Nathan Gelgud’s graphic novel debut A House In The Jungle captures a slice of that aspect, at least in the experience of one man, and puts it in the form of a surrealist comedy fable.

In this case, it’s a brand new town, an area that has just gotten the official designation as Demerville, and with that transition, some of the aspects of a non-incorporated way of life are destined to fall by the wayside at the decree of the new mayor. That’s how it is for Daniel, who lives in a secret area in the jungle, raising some form of mutated pineapples that he sells at the local grocery store. These pineapples are becoming hugely popular. With demand on the rise, the plants themselves mysteriously meet that obligation apparently of their own volition, but Daniel is unaware that the reason the pineapples are so popular is the high they bring after ingesting their juice.

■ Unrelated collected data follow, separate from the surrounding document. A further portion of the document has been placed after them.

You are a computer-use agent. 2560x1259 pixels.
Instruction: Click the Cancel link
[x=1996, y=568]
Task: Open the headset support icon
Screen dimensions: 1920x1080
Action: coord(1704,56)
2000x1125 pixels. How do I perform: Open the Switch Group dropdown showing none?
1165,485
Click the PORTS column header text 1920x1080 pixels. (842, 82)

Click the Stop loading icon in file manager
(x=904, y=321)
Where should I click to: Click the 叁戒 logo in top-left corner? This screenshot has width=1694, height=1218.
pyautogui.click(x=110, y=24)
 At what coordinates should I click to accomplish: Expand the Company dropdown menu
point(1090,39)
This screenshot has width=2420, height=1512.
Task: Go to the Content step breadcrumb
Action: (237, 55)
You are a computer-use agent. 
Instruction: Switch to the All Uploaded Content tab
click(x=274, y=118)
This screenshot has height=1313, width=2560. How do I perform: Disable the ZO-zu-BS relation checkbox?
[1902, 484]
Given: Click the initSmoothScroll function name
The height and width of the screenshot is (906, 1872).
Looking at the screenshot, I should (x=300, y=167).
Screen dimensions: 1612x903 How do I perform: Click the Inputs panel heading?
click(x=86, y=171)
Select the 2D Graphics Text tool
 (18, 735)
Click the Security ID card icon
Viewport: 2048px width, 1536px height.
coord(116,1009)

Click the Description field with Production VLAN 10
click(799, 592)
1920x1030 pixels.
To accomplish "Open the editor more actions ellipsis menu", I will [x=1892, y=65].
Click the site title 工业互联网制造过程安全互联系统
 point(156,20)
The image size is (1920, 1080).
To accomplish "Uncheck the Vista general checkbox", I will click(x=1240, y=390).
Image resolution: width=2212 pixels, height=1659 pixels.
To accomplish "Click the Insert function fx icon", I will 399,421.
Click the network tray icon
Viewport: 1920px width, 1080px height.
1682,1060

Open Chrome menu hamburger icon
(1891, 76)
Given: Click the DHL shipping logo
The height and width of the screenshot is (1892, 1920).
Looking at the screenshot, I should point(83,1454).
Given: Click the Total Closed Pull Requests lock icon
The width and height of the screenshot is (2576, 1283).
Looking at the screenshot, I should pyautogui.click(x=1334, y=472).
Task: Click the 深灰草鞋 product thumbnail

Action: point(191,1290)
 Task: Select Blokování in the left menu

That creates a whole other series of problems — missing people, missing dogs, vagrancy, all of which those in charge in Demerville are able to, through a whisper campaign, blame on the popularity of the pineapples. At the same time, Daniel is discovering that the mayor is actively stepping back from agreements that had previously been honored by the leadership in the settlement, shifting Daniel’s position in the new town as a non-citizen with no rights and no arrangements possible.

While all of this goes on, we follow Daniel through his mystical practice, a mix of general meditation styles with cryptic iconography and strange psychedelic minimalism. Daniel is trying to come to terms with everything — literally, everything, himself, his situation, where he lives, reality at large — and his mentor is attempting to guide him past the point where he is always blocked in his meditation routine. 

Somewhere, somehow, all of this fits together. But Gelgud doesn’t necessarily spell it out, and while some ends are tied by the finale, there’s enough on the spiritual realm that is left open. Daniel is seeking and normal civilization is not where he is destined to do his finding, that is certainly clear. Ironically, though, it’s only through becoming a little more mixed up in the intrigues of the community he shuns that the doorway is open to further searching within the more mystical realms he wants to inhabit.

Gelgud lets this story unfold with a precise, comical deadpan that rejects traditional paneling in favor of a more free-form flow. There are no borders to his depictions, and actions become stretched out in such a way that we are as aware of each moment in the action as we would be expected to become through meditation. Each moment becomes a building block for what follows, and Gelgud peppers these depictions with some calm psychedelics to bring outwards what we couldn’t possibly see otherwise. He also maps out a wonderful, colorful narrative space, filled with luscious jungle land that at times takes over the pages with extreme and forceful beauty, hinting that what might be at the center of all this is nature itself, with ourselves as just creatures merely touching the surface of a much deeper, more complicated secret.